Work item:
Return the records verbatim.
(Input for this task begins)
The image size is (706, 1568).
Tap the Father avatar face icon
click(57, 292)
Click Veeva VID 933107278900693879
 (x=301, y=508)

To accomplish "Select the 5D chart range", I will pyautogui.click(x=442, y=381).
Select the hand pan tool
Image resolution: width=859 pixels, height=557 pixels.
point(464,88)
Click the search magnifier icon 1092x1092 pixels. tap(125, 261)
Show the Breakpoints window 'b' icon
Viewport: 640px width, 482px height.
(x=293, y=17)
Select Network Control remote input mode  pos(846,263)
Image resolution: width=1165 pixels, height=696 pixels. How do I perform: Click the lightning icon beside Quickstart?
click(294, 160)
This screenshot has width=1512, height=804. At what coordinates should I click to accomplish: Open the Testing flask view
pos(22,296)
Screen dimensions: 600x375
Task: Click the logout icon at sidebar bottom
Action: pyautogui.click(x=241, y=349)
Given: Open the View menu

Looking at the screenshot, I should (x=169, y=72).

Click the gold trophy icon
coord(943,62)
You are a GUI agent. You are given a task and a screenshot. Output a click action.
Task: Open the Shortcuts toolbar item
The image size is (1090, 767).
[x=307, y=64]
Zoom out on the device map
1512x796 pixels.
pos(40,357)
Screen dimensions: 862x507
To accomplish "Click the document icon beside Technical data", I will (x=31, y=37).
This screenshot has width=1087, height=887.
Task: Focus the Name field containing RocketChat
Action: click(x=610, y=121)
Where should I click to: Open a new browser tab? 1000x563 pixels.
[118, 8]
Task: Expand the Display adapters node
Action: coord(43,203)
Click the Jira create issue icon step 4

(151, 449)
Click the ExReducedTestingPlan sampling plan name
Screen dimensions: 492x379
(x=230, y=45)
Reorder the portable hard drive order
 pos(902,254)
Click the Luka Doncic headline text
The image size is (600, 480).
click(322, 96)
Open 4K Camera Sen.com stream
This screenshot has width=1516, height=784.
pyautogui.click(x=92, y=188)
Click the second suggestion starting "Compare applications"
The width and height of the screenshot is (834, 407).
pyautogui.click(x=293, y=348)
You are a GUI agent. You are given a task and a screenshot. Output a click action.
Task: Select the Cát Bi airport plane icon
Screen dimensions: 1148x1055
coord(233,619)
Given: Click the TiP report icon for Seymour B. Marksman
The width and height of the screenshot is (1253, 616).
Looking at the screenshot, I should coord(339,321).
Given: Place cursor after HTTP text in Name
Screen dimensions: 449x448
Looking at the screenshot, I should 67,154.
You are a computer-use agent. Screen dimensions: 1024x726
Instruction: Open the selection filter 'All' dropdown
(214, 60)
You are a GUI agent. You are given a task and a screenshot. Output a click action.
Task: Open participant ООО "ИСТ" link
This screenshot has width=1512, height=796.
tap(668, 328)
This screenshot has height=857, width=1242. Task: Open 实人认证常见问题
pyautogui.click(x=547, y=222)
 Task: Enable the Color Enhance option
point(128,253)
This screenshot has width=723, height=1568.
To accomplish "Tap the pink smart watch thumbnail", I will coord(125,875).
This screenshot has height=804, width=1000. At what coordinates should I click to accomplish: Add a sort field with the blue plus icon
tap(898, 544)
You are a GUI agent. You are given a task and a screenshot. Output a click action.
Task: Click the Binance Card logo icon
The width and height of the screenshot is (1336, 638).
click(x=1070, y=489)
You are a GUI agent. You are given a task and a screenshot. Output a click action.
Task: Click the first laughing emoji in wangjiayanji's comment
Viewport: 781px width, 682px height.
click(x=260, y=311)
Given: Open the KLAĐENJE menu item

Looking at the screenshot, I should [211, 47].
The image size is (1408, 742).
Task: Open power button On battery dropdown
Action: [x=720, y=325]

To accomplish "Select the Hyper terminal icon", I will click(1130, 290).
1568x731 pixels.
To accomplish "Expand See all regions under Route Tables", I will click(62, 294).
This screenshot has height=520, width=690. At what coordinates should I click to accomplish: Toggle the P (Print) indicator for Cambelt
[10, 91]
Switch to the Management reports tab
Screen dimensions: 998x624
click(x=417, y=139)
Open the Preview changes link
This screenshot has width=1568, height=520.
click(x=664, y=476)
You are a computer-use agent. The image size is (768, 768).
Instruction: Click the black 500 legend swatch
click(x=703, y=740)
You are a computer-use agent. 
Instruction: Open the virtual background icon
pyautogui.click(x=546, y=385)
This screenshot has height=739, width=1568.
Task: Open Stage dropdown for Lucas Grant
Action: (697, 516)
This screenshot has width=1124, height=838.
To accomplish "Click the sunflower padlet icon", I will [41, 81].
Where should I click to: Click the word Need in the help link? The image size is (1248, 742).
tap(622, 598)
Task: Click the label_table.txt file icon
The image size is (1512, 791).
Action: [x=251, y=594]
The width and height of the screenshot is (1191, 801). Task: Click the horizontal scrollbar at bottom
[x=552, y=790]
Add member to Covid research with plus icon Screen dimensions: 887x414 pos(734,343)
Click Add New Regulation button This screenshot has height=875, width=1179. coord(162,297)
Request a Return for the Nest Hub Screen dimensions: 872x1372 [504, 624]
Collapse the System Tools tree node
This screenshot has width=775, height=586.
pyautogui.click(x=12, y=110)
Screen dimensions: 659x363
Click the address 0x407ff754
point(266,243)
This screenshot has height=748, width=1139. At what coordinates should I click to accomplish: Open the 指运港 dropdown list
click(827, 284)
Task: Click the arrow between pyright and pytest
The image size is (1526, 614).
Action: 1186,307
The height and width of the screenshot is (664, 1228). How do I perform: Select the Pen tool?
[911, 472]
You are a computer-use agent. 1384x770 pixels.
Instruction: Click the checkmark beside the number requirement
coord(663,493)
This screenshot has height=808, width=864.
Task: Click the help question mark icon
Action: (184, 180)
(Input for this task ends)
Finished task:
The image size is (706, 1568).
Tap the Father avatar face icon
click(57, 292)
Click Veeva VID 933107278900693879
 (x=301, y=508)

To accomplish "Select the 5D chart range", I will pyautogui.click(x=442, y=381).
Select the hand pan tool
Image resolution: width=859 pixels, height=557 pixels.
point(464,88)
Click the search magnifier icon 1092x1092 pixels. tap(125, 261)
Show the Breakpoints window 'b' icon
Viewport: 640px width, 482px height.
(x=293, y=17)
Select Network Control remote input mode  pos(846,263)
Image resolution: width=1165 pixels, height=696 pixels. How do I perform: Click the lightning icon beside Quickstart?
click(294, 160)
This screenshot has width=1512, height=804. At what coordinates should I click to accomplish: Open the Testing flask view
pos(22,296)
Screen dimensions: 600x375
Task: Click the logout icon at sidebar bottom
Action: pyautogui.click(x=241, y=349)
Given: Open the View menu

Looking at the screenshot, I should (x=169, y=72).

Click the gold trophy icon
coord(943,62)
You are a GUI agent. You are given a task and a screenshot. Output a click action.
Task: Open the Shortcuts toolbar item
The image size is (1090, 767).
[x=307, y=64]
Zoom out on the device map
1512x796 pixels.
pos(40,357)
Screen dimensions: 862x507
To accomplish "Click the document icon beside Technical data", I will (x=31, y=37).
This screenshot has width=1087, height=887.
Task: Focus the Name field containing RocketChat
Action: click(x=610, y=121)
Where should I click to: Open a new browser tab? 1000x563 pixels.
[118, 8]
Task: Expand the Display adapters node
Action: coord(43,203)
Click the Jira create issue icon step 4

(151, 449)
Click the ExReducedTestingPlan sampling plan name
Screen dimensions: 492x379
(x=230, y=45)
Reorder the portable hard drive order
 pos(902,254)
Click the Luka Doncic headline text
The image size is (600, 480).
click(322, 96)
Open 4K Camera Sen.com stream
This screenshot has width=1516, height=784.
pyautogui.click(x=92, y=188)
Click the second suggestion starting "Compare applications"
The width and height of the screenshot is (834, 407).
pyautogui.click(x=293, y=348)
You are a GUI agent. You are given a task and a screenshot. Output a click action.
Task: Select the Cát Bi airport plane icon
Screen dimensions: 1148x1055
coord(233,619)
Given: Click the TiP report icon for Seymour B. Marksman
The width and height of the screenshot is (1253, 616).
Looking at the screenshot, I should coord(339,321).
Given: Place cursor after HTTP text in Name
Screen dimensions: 449x448
Looking at the screenshot, I should 67,154.
You are a computer-use agent. Screen dimensions: 1024x726
Instruction: Open the selection filter 'All' dropdown
(214, 60)
You are a GUI agent. You are given a task and a screenshot. Output a click action.
Task: Open participant ООО "ИСТ" link
This screenshot has width=1512, height=796.
tap(668, 328)
This screenshot has height=857, width=1242. Task: Open 实人认证常见问题
pyautogui.click(x=547, y=222)
 Task: Enable the Color Enhance option
point(128,253)
This screenshot has width=723, height=1568.
To accomplish "Tap the pink smart watch thumbnail", I will coord(125,875).
This screenshot has height=804, width=1000. At what coordinates should I click to accomplish: Add a sort field with the blue plus icon
tap(898, 544)
You are a GUI agent. You are given a task and a screenshot. Output a click action.
Task: Click the Binance Card logo icon
The width and height of the screenshot is (1336, 638).
click(x=1070, y=489)
You are a GUI agent. You are given a task and a screenshot. Output a click action.
Task: Click the first laughing emoji in wangjiayanji's comment
Viewport: 781px width, 682px height.
click(x=260, y=311)
Given: Open the KLAĐENJE menu item

Looking at the screenshot, I should [211, 47].
The image size is (1408, 742).
Task: Open power button On battery dropdown
Action: [x=720, y=325]

To accomplish "Select the Hyper terminal icon", I will click(1130, 290).
1568x731 pixels.
To accomplish "Expand See all regions under Route Tables", I will click(62, 294).
This screenshot has height=520, width=690. At what coordinates should I click to accomplish: Toggle the P (Print) indicator for Cambelt
[10, 91]
Switch to the Management reports tab
Screen dimensions: 998x624
click(x=417, y=139)
Open the Preview changes link
This screenshot has width=1568, height=520.
click(x=664, y=476)
You are a computer-use agent. The image size is (768, 768).
Instruction: Click the black 500 legend swatch
click(x=703, y=740)
You are a computer-use agent. 
Instruction: Open the virtual background icon
pyautogui.click(x=546, y=385)
This screenshot has height=739, width=1568.
Task: Open Stage dropdown for Lucas Grant
Action: (697, 516)
This screenshot has width=1124, height=838.
To accomplish "Click the sunflower padlet icon", I will [41, 81].
Where should I click to: Click the word Need in the help link? The image size is (1248, 742).
tap(622, 598)
Task: Click the label_table.txt file icon
The image size is (1512, 791).
Action: [x=251, y=594]
The width and height of the screenshot is (1191, 801). Task: Click the horizontal scrollbar at bottom
[x=552, y=790]
Add member to Covid research with plus icon Screen dimensions: 887x414 pos(734,343)
Click Add New Regulation button This screenshot has height=875, width=1179. coord(162,297)
Request a Return for the Nest Hub Screen dimensions: 872x1372 [504, 624]
Collapse the System Tools tree node
This screenshot has width=775, height=586.
pyautogui.click(x=12, y=110)
Screen dimensions: 659x363
Click the address 0x407ff754
point(266,243)
This screenshot has height=748, width=1139. At what coordinates should I click to accomplish: Open the 指运港 dropdown list
click(827, 284)
Task: Click the arrow between pyright and pytest
The image size is (1526, 614).
Action: 1186,307
The height and width of the screenshot is (664, 1228). How do I perform: Select the Pen tool?
[911, 472]
You are a computer-use agent. 1384x770 pixels.
Instruction: Click the checkmark beside the number requirement
coord(663,493)
This screenshot has height=808, width=864.
Task: Click the help question mark icon
Action: (184, 180)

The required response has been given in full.